- [PROBLEMS]:
**A)** Name every group the junk mail passage calls on to spread the idea.
**B)** Write out word for word everything in the junk mail passage from "University of Idaho deserves" down to "given recent events.)".

- [SOURCE PASSAGE]:
---
An absolutely phenomenal thing happened earlier this month: The University of Idaho gave the higher education world a blueprint for ridding campus post offices of junk mail. Please run with it! Students, faculty, staff, everyone spread it as fast as you can!

On Nov 2 the University of Idaho announced that it will stop delivering bulk mail on January 1st. After that date, they will send junk mail straight to recycling and notify the senders that they should only keep sending junk mail to University of Idaho addresses if they want to waste their money. It’s absolutely brilliant!

When I worked on a university campus, visiting the post office used to make me sick to my stomach. Reliably, the trash cans (and recycling bins) would be stuffed with unwanted and unsolicited credit card applications and catalogs. I remember thinking about asking the campus post office to refuse bulk mail, but I never took it up with anyone because I figured it would be illegal for a post office to screen mail like that. I guess it isn’t. Or, at least, the counsel at University of Idaho have found away around that problem.

University of Idaho deserves extra commendation for the fact that their waste reduction efforts don’t stop with bulk postal mail. The ban on bulk postal mail is being paired with an aggressive effort to stop on-campus bulk mail. All departments are being encouraged to go electronic with their mass communications.

Congratulations to University of Idaho for leading the way! Let’s hope the idea spreads like a weed!

(I figured that hoping something will “spread like wildfire” might be a little insensitive given recent events.)

 

One Response to “How to Stop Junk Mail on Your Campus”

  1. Nathan Ketsdever says:

    I’ve heard that a response rate of about 2% is common for magazines. That means that perhaps 98% of that bulk mail is wasted. With each person producing about 5 lbs of trash each day. (I wish I knew what the breakdown for that stat was–it has to assume the waste created on farms for our food production–and the C02 created by energy use)

    Thanks for linking to me! Great blog!
---
[Items listed in a dataset]
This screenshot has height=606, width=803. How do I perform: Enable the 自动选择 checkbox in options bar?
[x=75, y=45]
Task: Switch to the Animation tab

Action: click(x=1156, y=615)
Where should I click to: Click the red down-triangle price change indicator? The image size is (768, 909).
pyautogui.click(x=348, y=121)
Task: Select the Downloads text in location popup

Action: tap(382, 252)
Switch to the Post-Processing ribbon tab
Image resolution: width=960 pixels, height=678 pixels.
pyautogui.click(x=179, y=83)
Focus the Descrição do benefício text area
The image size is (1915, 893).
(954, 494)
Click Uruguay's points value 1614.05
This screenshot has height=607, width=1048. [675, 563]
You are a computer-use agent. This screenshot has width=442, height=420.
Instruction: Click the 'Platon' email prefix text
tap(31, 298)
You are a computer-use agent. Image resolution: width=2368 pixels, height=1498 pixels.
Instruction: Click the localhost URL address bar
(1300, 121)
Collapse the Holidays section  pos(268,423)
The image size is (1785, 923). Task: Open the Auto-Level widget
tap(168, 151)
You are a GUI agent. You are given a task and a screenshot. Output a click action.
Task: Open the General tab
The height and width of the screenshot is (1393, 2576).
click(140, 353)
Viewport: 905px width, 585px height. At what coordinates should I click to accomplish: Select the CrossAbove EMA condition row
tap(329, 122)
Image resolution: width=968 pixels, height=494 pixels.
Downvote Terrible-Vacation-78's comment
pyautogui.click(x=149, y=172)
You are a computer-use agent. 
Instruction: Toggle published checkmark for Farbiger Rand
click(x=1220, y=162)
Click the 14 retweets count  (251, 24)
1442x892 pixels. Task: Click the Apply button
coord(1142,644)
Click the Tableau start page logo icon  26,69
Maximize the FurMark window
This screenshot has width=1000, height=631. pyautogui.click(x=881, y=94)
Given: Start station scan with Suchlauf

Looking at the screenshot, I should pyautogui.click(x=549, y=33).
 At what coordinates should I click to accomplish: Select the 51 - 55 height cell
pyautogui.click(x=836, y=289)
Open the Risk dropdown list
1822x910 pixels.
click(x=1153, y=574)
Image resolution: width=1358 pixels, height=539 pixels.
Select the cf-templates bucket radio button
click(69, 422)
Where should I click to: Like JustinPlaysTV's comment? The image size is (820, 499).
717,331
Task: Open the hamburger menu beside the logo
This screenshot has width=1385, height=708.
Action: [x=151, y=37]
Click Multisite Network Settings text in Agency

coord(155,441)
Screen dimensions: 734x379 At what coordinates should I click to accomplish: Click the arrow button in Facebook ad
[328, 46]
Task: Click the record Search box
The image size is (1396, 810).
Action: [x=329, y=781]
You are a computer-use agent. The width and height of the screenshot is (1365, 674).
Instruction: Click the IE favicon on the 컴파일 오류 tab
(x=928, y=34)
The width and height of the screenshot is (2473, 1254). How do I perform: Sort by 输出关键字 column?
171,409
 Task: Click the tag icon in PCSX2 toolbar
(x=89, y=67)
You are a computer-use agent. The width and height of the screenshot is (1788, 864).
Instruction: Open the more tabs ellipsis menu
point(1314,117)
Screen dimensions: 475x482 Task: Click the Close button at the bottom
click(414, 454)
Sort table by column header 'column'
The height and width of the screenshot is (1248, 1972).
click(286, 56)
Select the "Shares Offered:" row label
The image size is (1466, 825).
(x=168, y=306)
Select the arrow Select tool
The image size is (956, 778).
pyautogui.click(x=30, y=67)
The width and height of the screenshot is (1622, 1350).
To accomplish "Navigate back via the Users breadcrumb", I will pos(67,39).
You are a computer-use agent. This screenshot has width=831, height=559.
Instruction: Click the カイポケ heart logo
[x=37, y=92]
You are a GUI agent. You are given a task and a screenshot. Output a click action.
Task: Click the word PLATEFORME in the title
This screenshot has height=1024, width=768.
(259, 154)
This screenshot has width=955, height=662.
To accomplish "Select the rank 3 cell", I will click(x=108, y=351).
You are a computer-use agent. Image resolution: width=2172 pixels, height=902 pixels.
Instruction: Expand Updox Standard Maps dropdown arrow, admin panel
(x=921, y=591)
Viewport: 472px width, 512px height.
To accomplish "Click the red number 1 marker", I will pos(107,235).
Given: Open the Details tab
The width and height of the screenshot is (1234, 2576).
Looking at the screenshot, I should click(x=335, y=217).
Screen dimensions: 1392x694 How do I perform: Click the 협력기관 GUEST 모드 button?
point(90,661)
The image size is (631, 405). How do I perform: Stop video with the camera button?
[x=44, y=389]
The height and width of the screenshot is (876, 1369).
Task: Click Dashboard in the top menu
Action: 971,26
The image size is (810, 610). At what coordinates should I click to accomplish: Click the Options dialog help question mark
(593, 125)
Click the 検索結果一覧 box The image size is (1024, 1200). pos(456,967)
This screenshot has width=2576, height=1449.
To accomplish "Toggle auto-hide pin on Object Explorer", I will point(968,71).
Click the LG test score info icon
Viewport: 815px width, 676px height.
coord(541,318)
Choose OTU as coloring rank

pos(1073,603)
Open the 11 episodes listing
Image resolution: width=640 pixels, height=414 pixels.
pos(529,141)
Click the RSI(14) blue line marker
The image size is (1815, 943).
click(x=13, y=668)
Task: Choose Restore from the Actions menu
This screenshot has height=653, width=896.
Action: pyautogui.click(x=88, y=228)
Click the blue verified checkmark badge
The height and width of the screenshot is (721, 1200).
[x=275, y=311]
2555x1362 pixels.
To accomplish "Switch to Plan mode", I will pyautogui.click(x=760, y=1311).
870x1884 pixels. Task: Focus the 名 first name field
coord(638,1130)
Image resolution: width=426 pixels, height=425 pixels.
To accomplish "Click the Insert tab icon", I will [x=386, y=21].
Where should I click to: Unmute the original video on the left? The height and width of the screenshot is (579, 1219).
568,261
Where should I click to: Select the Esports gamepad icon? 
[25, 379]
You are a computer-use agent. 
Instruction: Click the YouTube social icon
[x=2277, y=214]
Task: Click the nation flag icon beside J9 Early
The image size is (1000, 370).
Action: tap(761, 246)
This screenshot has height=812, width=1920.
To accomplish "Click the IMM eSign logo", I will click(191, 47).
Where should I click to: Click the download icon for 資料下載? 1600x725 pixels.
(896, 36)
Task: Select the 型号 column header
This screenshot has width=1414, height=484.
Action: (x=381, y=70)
---
- [ANSWERS]:
**A)** Students, faculty, staff, everyone

**B)**
University of Idaho deserves extra commendation for the fact that their waste reduction efforts don’t stop with bulk postal mail. The ban on bulk postal mail is being paired with an aggressive effort to stop on-campus bulk mail. All departments are being encouraged to go electronic with their mass communications.

Congratulations to University of Idaho for leading the way! Let’s hope the idea spreads like a weed!

(I figured that hoping something will “spread like wildfire” might be a little insensitive given recent events.)